= Description of the task =
Turn every line of the entries below into a JSON list of strings, one string per line, skipping blank lines.

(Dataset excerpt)
+++
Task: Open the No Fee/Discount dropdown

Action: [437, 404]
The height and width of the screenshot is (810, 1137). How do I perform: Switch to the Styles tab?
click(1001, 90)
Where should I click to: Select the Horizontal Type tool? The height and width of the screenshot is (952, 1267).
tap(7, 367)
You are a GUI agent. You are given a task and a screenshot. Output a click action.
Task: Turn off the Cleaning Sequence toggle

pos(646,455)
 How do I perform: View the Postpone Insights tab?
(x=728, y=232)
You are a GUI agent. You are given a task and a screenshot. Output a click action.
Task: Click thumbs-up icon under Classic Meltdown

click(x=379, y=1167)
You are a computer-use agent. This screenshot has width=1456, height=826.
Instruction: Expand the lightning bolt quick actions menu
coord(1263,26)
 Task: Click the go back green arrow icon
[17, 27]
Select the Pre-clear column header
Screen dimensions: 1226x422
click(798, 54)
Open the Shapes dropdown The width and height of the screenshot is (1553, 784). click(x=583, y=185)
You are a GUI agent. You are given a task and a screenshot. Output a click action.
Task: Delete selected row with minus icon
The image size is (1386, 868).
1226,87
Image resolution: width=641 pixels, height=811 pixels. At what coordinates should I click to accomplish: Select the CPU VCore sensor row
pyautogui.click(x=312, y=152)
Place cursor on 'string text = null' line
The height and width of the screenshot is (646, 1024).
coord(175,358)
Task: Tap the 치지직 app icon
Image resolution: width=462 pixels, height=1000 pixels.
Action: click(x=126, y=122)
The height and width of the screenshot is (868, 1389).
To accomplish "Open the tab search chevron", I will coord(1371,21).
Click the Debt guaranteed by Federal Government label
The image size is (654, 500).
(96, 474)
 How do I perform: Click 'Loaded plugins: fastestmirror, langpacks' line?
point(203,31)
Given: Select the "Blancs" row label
+++
= Result of this task =
[
  "Task: Open the No Fee/Discount dropdown",
  "Action: [437, 404]",
  "The height and width of the screenshot is (810, 1137). How do I perform: Switch to the Styles tab?",
  "click(1001, 90)",
  "Where should I click to: Select the Horizontal Type tool? The height and width of the screenshot is (952, 1267).",
  "tap(7, 367)",
  "You are a GUI agent. You are given a task and a screenshot. Output a click action.",
  "Task: Turn off the Cleaning Sequence toggle",
  "pos(646,455)",
  " How do I perform: View the Postpone Insights tab?",
  "(x=728, y=232)",
  "You are a GUI agent. You are given a task and a screenshot. Output a click action.",
  "Task: Click thumbs-up icon under Classic Meltdown",
  "click(x=379, y=1167)",
  "You are a computer-use agent. This screenshot has width=1456, height=826.",
  "Instruction: Expand the lightning bolt quick actions menu",
  "coord(1263,26)",
  " Task: Click the go back green arrow icon",
  "[17, 27]",
  "Select the Pre-clear column header",
  "Screen dimensions: 1226x422",
  "click(798, 54)",
  "Open the Shapes dropdown The width and height of the screenshot is (1553, 784). click(x=583, y=185)",
  "You are a GUI agent. You are given a task and a screenshot. Output a click action.",
  "Task: Delete selected row with minus icon",
  "The image size is (1386, 868).",
  "1226,87",
  "Image resolution: width=641 pixels, height=811 pixels. At what coordinates should I click to accomplish: Select the CPU VCore sensor row",
  "pyautogui.click(x=312, y=152)",
  "Place cursor on 'string text = null' line",
  "The height and width of the screenshot is (646, 1024).",
  "coord(175,358)",
  "Task: Tap the 치지직 app icon",
  "Image resolution: width=462 pixels, height=1000 pixels.",
  "Action: click(x=126, y=122)",
  "The height and width of the screenshot is (868, 1389).",
  "To accomplish \"Open the tab search chevron\", I will coord(1371,21).",
  "Click the Debt guaranteed by Federal Government label",
  "The image size is (654, 500).",
  "(96, 474)",
  " How do I perform: Click 'Loaded plugins: fastestmirror, langpacks' line?",
  "point(203,31)",
  "Given: Select the \"Blancs\" row label"
]